_Job_.
Copy everything from the line containing "Where should I click to: Select" down to the line containing "Action: (x=675, y=256)", both included, and change nothing.

·····

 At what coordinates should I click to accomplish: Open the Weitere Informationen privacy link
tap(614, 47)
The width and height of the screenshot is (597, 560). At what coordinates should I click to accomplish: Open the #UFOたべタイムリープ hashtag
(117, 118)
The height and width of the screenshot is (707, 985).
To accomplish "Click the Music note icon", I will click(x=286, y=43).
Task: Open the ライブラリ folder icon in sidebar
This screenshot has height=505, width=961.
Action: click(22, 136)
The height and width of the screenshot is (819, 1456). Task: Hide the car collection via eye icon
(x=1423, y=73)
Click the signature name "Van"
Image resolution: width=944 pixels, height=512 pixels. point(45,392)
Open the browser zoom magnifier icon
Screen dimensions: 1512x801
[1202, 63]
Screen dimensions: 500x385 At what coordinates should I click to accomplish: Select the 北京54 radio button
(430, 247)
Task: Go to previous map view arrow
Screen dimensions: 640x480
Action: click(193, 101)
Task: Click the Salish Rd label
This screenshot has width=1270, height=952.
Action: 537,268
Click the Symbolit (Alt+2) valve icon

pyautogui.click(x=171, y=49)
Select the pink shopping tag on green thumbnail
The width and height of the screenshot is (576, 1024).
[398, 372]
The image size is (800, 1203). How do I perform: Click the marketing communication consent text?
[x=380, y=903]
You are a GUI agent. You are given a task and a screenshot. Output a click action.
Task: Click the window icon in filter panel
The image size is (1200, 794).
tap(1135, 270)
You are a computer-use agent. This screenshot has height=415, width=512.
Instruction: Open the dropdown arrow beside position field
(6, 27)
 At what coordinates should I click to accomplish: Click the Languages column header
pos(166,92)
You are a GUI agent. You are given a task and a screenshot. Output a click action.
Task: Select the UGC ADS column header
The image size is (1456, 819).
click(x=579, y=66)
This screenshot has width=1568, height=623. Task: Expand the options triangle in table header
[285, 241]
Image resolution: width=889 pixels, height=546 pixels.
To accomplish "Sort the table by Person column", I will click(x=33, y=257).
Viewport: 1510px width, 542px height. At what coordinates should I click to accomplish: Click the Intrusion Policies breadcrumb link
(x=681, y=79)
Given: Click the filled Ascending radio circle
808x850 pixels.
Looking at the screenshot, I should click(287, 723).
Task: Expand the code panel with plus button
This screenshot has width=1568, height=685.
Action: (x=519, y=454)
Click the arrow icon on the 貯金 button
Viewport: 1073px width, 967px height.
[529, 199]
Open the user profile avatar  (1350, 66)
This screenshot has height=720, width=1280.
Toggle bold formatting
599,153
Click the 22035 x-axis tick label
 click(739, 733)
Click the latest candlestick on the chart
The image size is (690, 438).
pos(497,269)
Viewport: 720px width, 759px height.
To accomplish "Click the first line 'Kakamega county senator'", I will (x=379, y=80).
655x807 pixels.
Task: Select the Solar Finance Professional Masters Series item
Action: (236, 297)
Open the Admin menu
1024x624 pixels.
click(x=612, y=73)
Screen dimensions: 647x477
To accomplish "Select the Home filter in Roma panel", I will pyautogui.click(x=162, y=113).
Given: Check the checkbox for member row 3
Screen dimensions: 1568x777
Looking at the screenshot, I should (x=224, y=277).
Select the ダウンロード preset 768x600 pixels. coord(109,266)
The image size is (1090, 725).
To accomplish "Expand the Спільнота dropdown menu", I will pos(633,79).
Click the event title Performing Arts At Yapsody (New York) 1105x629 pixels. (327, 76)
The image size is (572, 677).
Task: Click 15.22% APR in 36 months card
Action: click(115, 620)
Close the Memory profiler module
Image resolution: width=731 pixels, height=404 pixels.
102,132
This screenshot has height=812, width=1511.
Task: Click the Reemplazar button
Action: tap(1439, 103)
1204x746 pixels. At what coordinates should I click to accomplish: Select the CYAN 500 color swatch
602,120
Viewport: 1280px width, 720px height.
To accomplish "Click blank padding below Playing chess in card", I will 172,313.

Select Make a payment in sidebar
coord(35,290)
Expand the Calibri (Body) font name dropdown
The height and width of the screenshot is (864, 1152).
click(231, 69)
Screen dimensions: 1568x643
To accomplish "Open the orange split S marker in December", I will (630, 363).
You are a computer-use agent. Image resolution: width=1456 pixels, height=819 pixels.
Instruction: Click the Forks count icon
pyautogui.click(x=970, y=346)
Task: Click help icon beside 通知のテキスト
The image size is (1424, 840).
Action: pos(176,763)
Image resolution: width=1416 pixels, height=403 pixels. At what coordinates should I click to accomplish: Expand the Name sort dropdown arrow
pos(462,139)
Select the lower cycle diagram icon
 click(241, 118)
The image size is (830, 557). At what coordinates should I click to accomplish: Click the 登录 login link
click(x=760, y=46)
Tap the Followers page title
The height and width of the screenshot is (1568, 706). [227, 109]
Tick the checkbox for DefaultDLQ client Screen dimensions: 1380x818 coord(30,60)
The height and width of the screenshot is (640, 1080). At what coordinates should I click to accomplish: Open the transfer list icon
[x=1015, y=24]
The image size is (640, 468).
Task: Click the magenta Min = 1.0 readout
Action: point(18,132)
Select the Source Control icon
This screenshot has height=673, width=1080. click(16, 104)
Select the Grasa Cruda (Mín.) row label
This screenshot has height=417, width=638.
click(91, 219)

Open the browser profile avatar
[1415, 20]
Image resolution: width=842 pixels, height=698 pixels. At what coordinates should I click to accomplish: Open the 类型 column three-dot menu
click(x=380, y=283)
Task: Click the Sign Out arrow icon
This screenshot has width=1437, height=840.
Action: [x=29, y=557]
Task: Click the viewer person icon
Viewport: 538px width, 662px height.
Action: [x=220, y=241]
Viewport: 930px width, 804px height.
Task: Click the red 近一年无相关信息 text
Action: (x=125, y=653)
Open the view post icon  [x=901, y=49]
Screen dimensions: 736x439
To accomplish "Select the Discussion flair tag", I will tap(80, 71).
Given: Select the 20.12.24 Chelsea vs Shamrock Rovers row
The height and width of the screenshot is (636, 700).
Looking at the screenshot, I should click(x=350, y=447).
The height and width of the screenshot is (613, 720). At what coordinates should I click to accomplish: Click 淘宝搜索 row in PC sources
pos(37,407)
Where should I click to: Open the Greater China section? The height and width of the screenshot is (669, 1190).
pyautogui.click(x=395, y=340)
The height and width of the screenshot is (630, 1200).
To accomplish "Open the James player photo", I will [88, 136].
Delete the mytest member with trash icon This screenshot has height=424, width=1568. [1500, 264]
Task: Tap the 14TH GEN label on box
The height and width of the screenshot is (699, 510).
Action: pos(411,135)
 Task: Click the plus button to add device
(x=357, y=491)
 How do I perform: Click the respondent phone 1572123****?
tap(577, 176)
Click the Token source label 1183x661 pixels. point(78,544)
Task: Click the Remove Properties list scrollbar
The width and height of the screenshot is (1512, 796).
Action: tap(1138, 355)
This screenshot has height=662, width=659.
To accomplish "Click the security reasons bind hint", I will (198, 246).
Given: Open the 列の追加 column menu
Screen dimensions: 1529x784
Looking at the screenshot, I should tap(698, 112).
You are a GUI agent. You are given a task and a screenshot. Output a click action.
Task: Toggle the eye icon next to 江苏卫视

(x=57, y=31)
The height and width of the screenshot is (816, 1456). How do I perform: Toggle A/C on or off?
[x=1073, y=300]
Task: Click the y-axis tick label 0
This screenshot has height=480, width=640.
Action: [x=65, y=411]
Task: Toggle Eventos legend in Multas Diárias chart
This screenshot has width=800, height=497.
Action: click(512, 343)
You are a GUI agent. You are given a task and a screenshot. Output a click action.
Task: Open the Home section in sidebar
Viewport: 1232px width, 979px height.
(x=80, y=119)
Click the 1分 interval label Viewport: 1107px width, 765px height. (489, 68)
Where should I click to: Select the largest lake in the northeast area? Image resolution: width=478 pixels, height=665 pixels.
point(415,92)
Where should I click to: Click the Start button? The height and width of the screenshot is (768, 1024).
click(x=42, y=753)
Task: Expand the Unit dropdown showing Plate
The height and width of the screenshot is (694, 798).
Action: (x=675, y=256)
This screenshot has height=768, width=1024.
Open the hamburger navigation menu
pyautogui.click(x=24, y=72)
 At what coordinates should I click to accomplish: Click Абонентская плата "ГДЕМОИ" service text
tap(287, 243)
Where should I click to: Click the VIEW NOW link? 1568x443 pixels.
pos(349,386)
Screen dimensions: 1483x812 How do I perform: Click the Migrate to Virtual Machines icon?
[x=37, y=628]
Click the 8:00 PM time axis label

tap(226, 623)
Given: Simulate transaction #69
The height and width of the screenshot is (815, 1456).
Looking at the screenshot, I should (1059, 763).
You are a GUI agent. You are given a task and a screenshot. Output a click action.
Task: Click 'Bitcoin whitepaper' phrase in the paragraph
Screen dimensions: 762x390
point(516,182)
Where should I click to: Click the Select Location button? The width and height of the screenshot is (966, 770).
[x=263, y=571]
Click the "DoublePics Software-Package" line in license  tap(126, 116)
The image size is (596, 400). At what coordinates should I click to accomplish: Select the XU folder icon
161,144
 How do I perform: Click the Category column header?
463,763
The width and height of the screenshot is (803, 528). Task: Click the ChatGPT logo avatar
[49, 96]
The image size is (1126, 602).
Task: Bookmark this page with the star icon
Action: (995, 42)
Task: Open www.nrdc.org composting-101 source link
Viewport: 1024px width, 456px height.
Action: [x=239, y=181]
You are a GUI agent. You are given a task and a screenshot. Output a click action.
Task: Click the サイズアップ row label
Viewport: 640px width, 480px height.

·····

_Answer in full_.
Where should I click to: Select the largest lake in the northeast area? Image resolution: width=478 pixels, height=665 pixels.
point(415,92)
Where should I click to: Click the Start button? The height and width of the screenshot is (768, 1024).
click(x=42, y=753)
Task: Expand the Unit dropdown showing Plate
The height and width of the screenshot is (694, 798).
Action: (x=675, y=256)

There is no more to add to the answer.